Admittedly I cannot go on blaming you for failing me - for putting you under the weight of fault - because it was never your job to take care of the rest of me . . . Certainly, I have failed you gloriously.
I have broken you down.
Seasons of my life were filled with weekends that existed around testing how many fluid ounces of alcohol I could fill you with before I stopped remembering. I just wanted to forget all the ways we no longer looked the way we did at 16. I wanted to toss to the wind just how much I missed being looked at lovingly. I needed to stop recalling what being called beautiful felt like -- it hurt to much to remember hearing it and realizing it had stopped happening at some point. When did I stop hearing I was beautiful?
In the midst of the consumption of what it took to stop the memories I put you at additional risk. Soft sheets, cold sheets, bedrooms poorly lit, and therefore forgiving, became a part of the landscape of a heart brittle with thirst.
I created friction until you were raw with the wanting.
You continued to get me out of bed each morning -- after gluttonous extracurricular devastation -- after overeating every last single feeling -- after raging screams of how hideous I found you to be. Every morning, we woke up to another day.

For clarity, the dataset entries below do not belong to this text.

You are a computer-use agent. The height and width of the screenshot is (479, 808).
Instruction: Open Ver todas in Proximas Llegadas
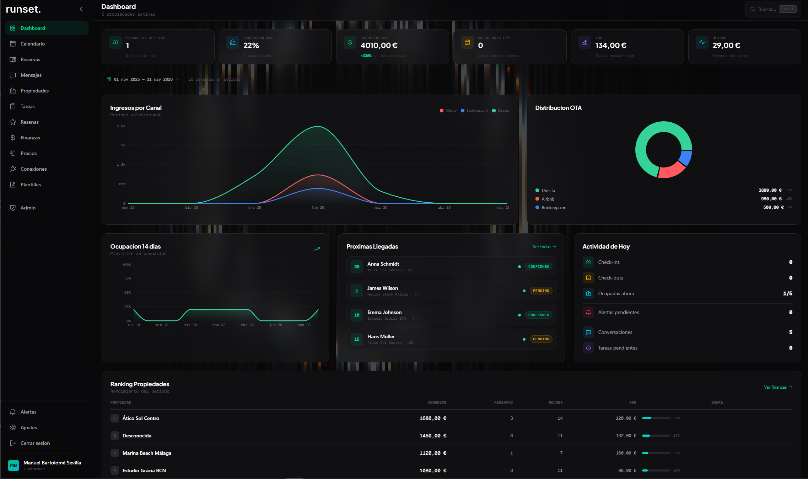[x=543, y=246]
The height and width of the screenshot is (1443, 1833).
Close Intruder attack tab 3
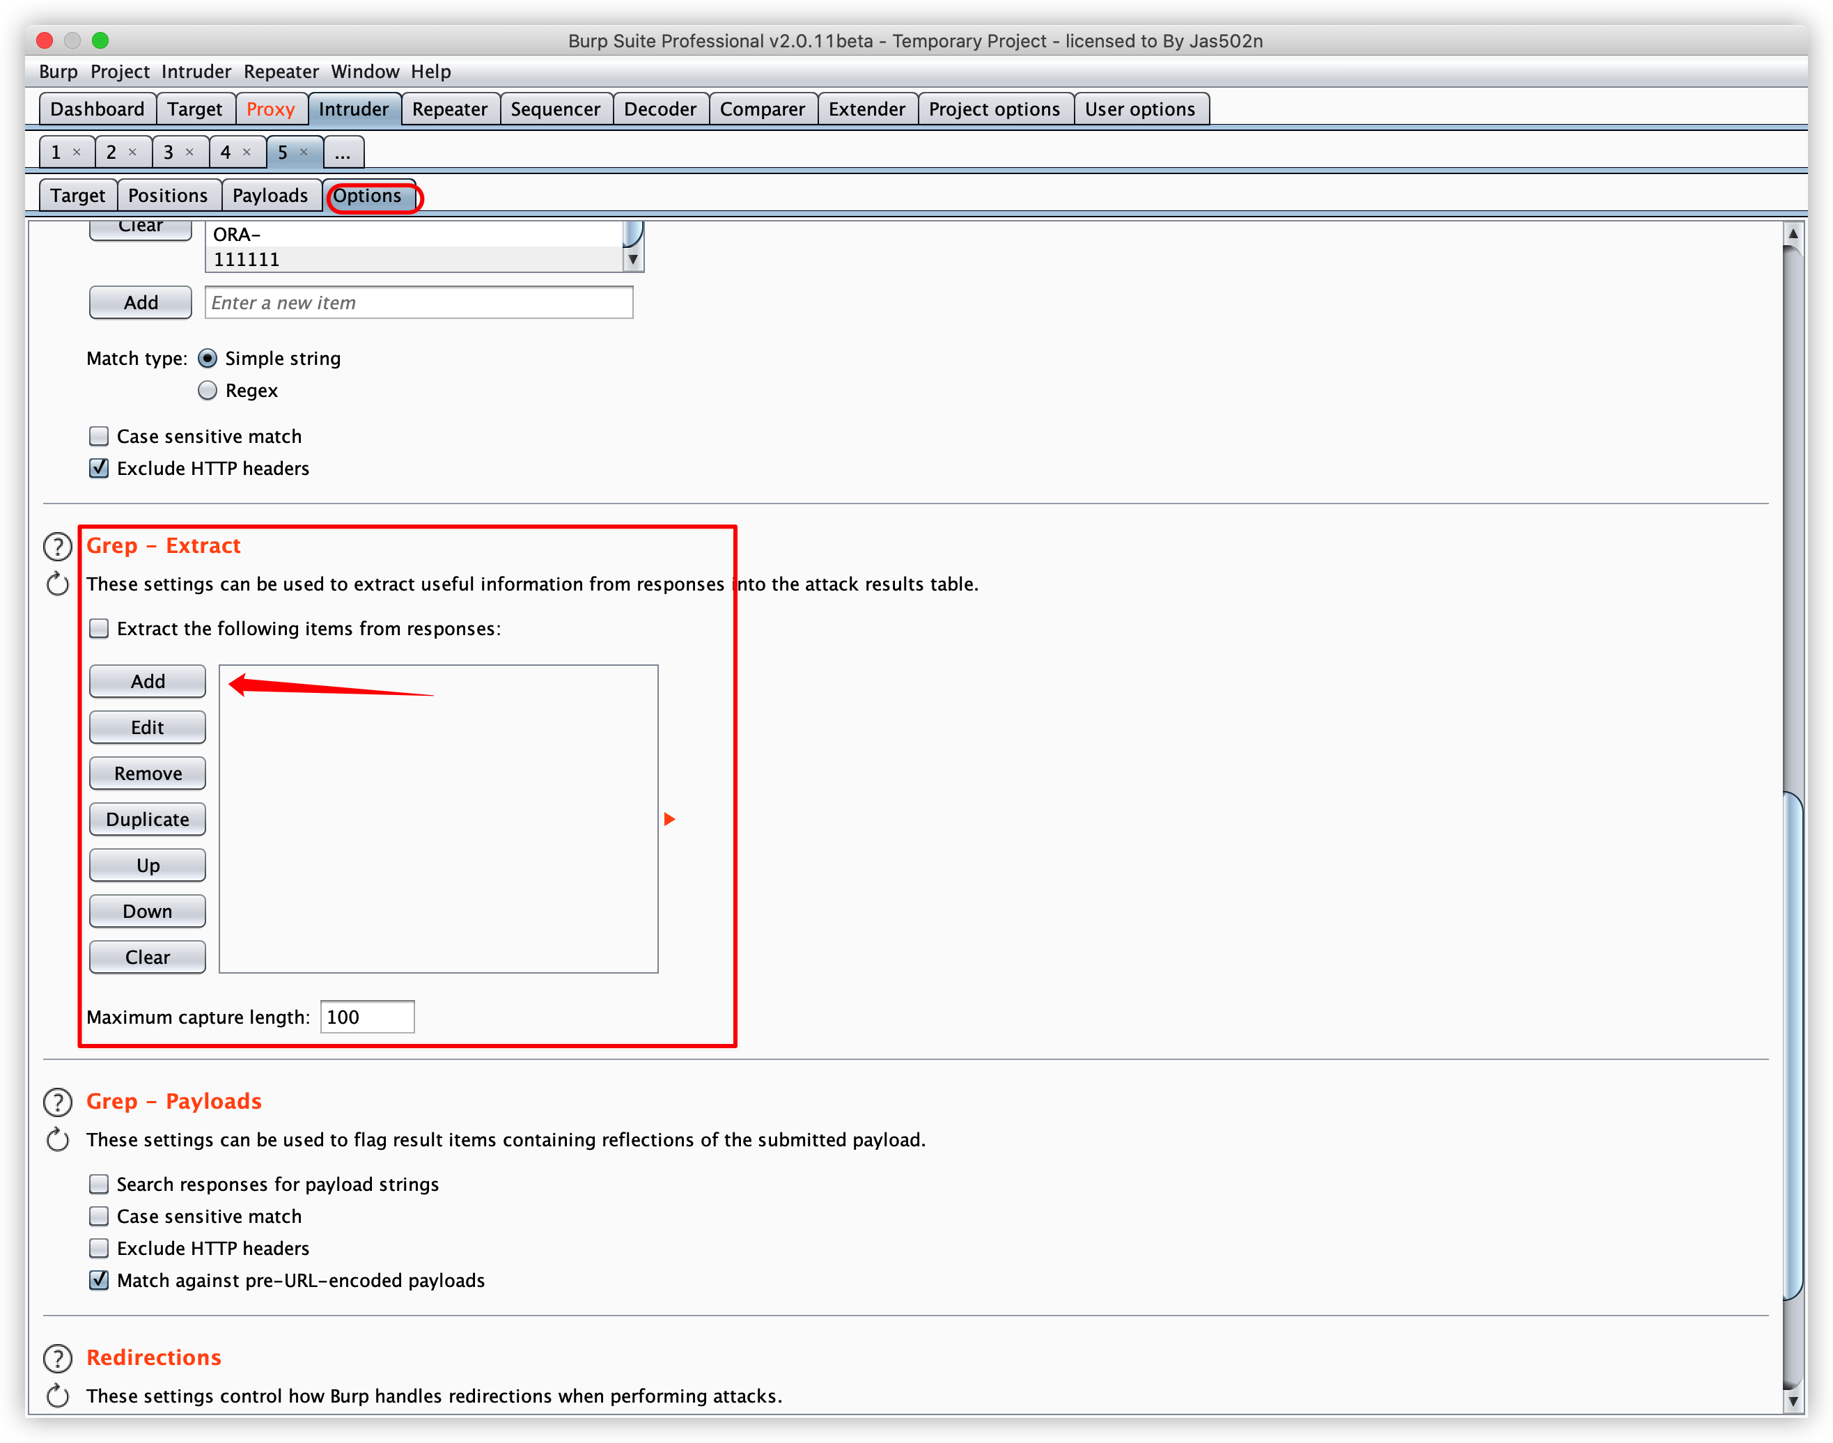pos(190,152)
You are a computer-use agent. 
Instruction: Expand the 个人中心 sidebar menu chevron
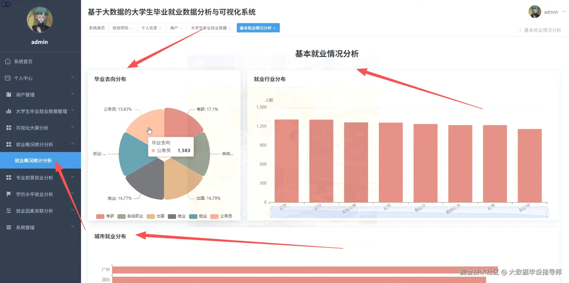[x=72, y=77]
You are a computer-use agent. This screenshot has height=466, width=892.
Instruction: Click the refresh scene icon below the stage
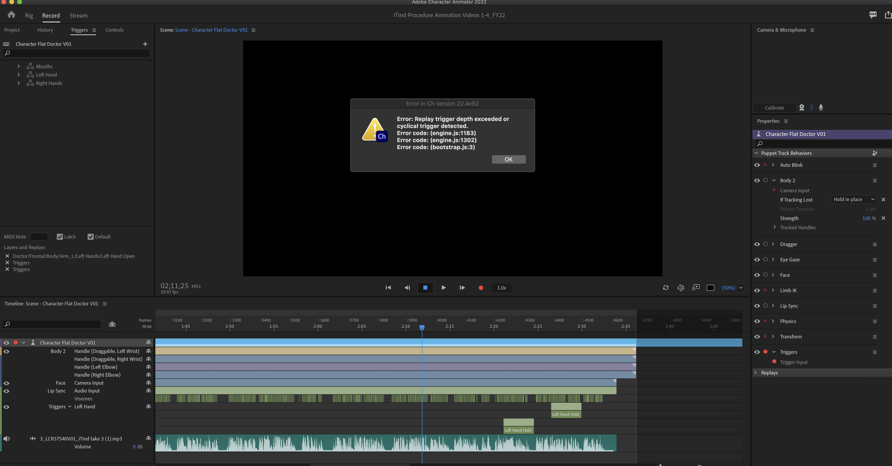point(666,288)
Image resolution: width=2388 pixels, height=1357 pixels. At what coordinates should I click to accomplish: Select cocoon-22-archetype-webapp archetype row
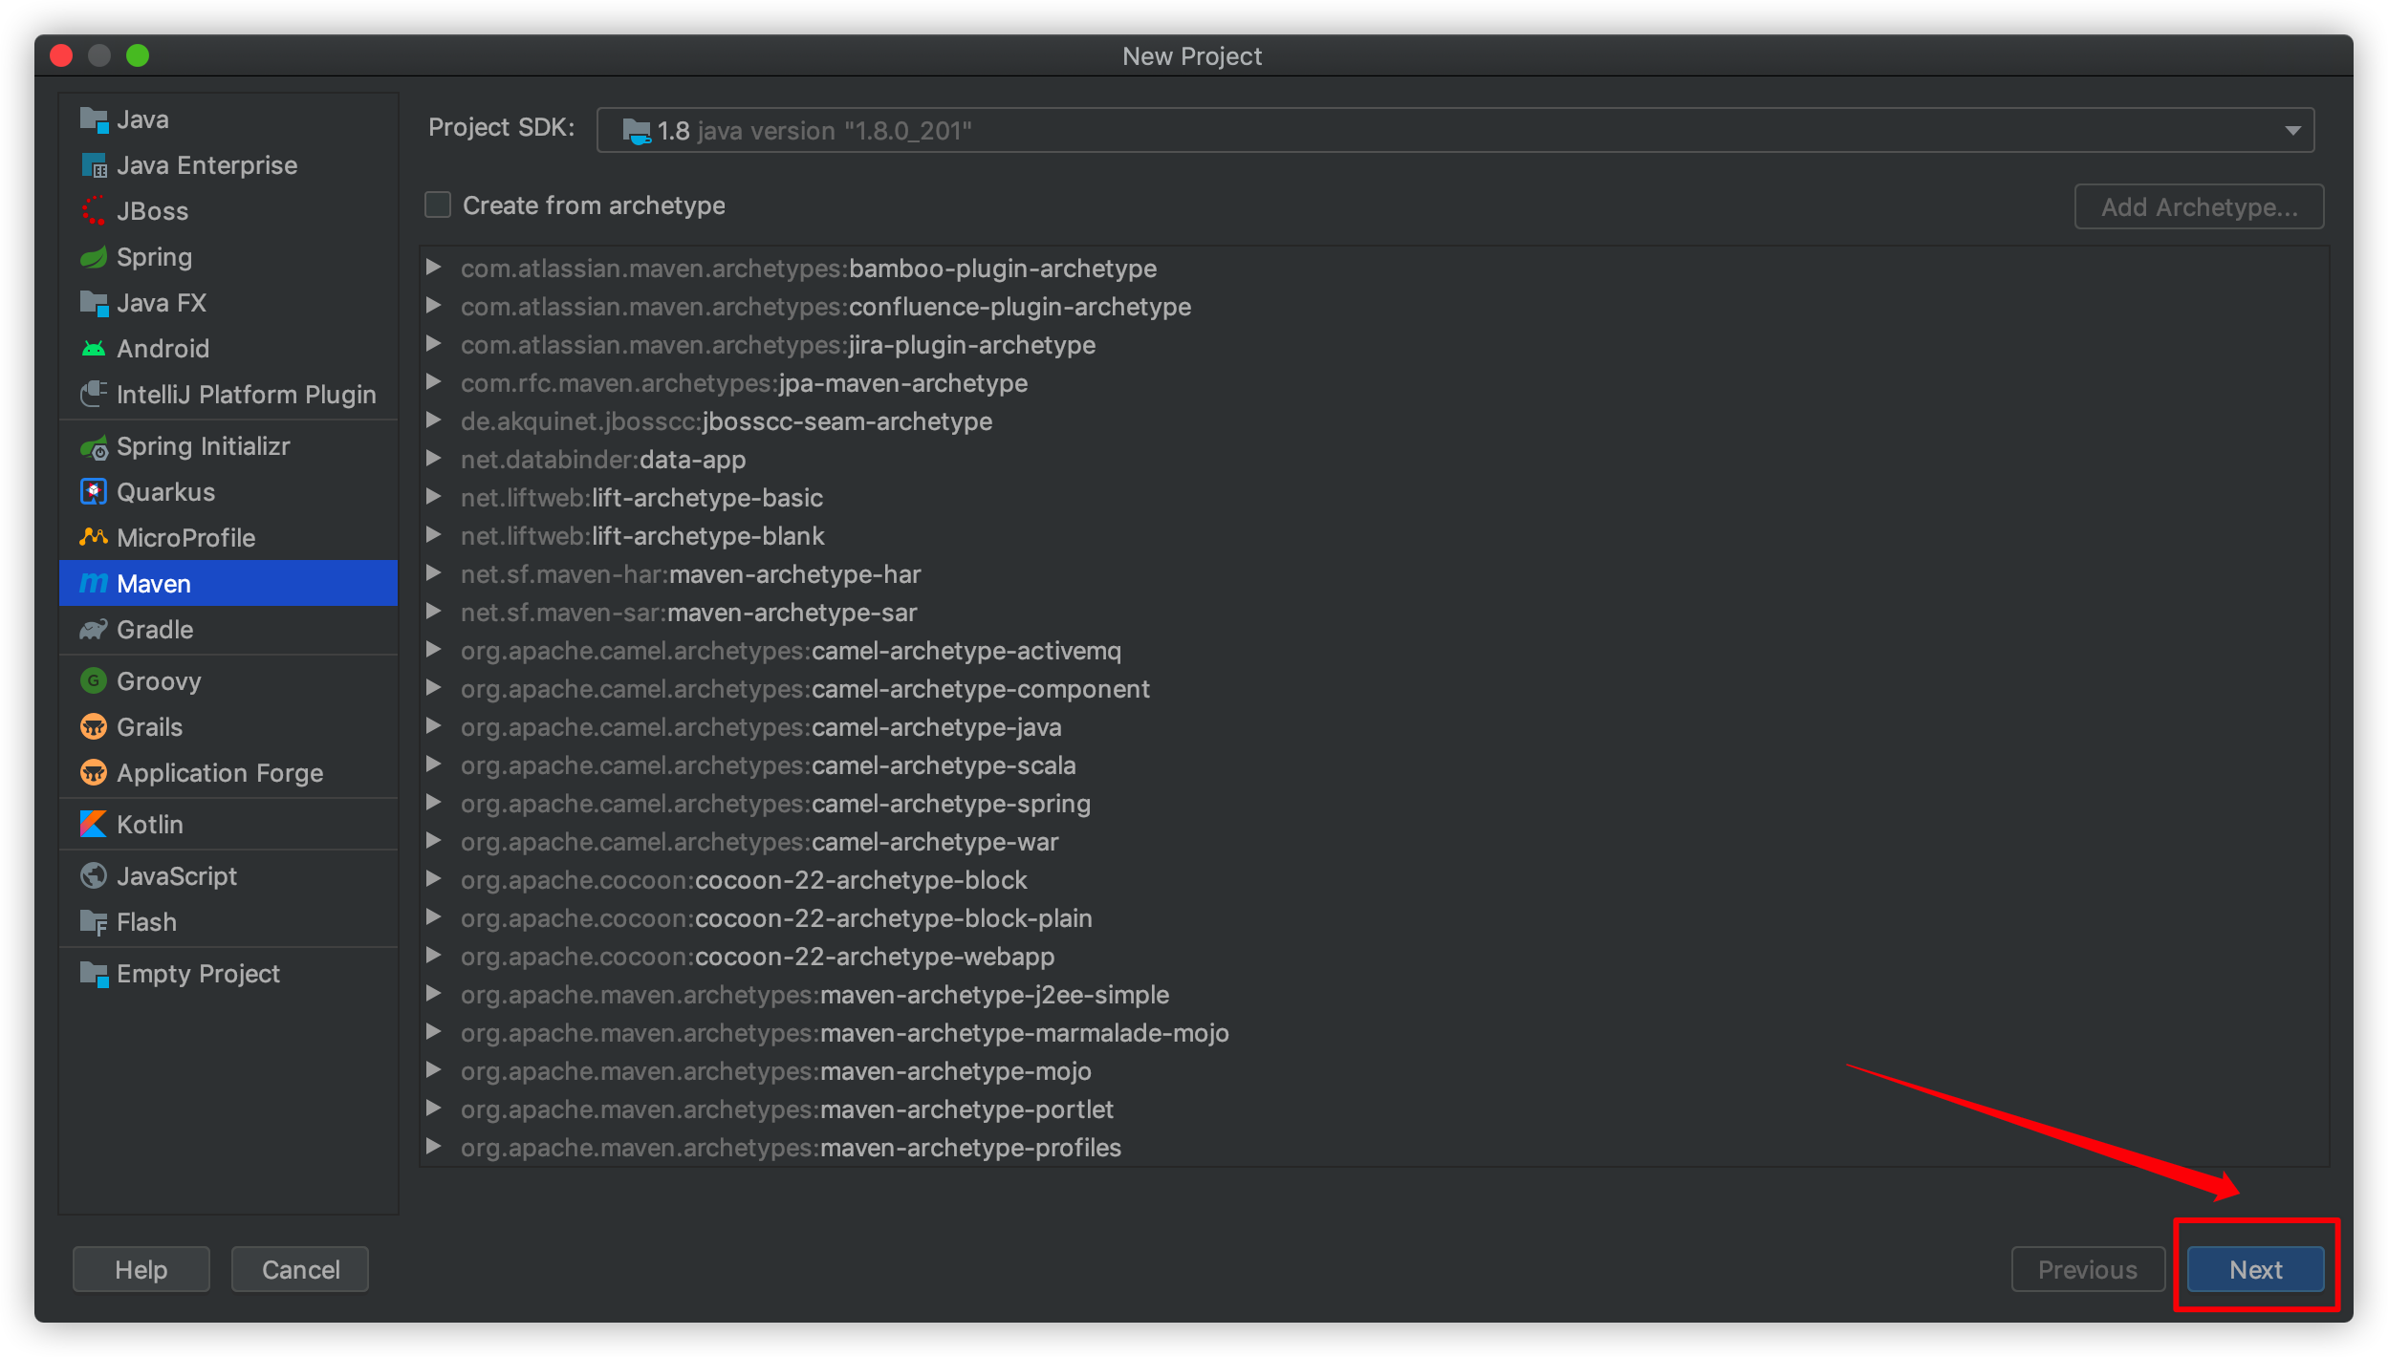click(874, 957)
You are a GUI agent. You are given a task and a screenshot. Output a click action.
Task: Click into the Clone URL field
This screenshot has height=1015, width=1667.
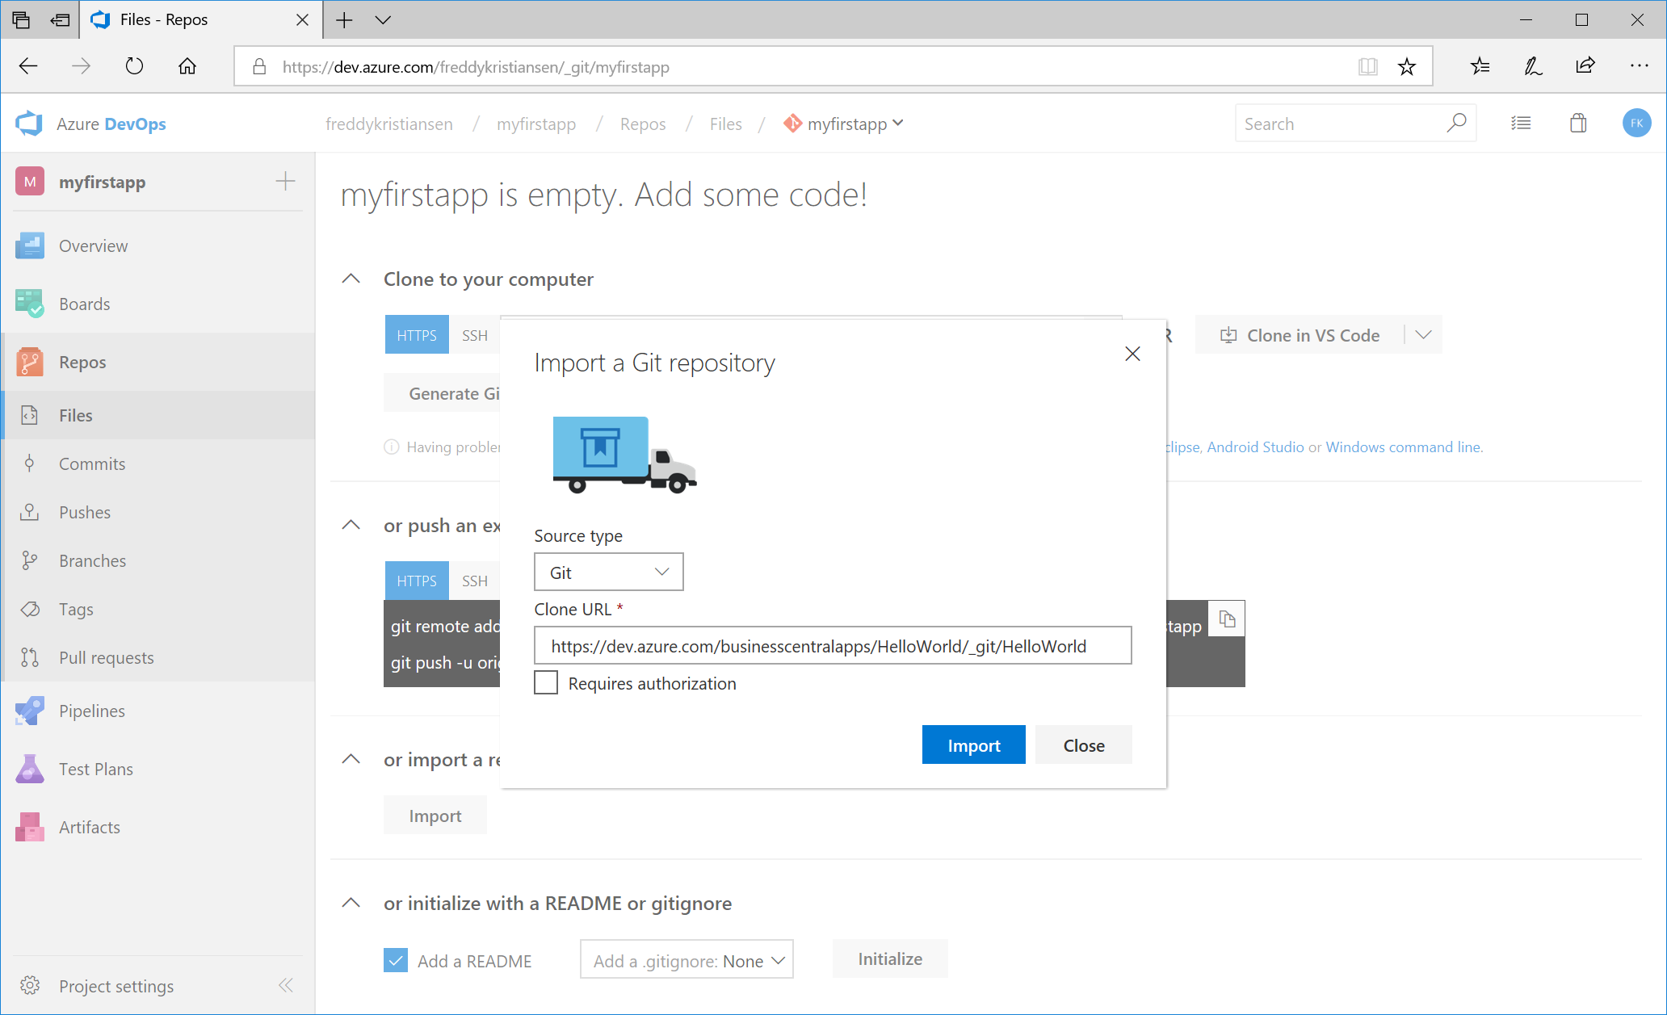coord(832,646)
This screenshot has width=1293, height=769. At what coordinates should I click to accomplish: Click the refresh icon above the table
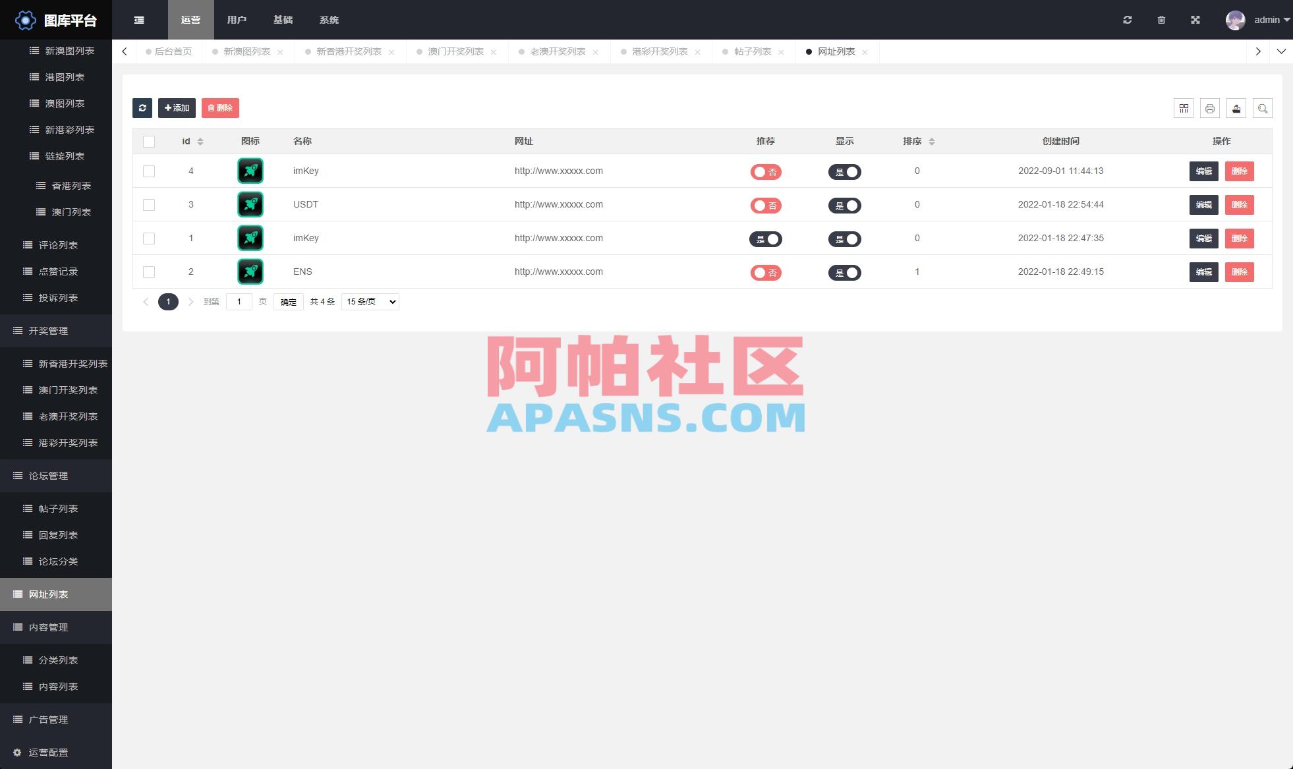(142, 107)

How many times have we been here? Me promising to make it better, make you stronger, starve the hatred to nonexistence. Innumerable.
I am a liar in the face of an oblivion of promises.
When did it change? Where the sweat began to be welcomed - because I was doing something for us and us, alone. When did it stop being about who would notice an entrance into a room and begin to be about how much hope came from each minute of exertion?
You never stopped working for me. I simply stopped caring and let you down.
There will be dark days. Without inquiry, I will say something unkind towards you. But this feeling -- this elation at how all your parts continue to get me through each work out, through each day, out of bed each morning -- I want to implant it into my memory.
It won't be easy -- a love affair with the shell that carries my soul. Because the soul, it's wild, and my heart is wandering, and critical judgment comes too swiftly in the valleys.
But it is worth this high.
I really am trying -- I hope the exquisite ache in the muscles is proof of that.
I am so sorry -- for failing you. For putting you in danger. For not realizing what a gift it is that I can move and dance and gesture wildly at any given moment.
And thank you. For helping me realize the wonderment that can come from realizing our own strength.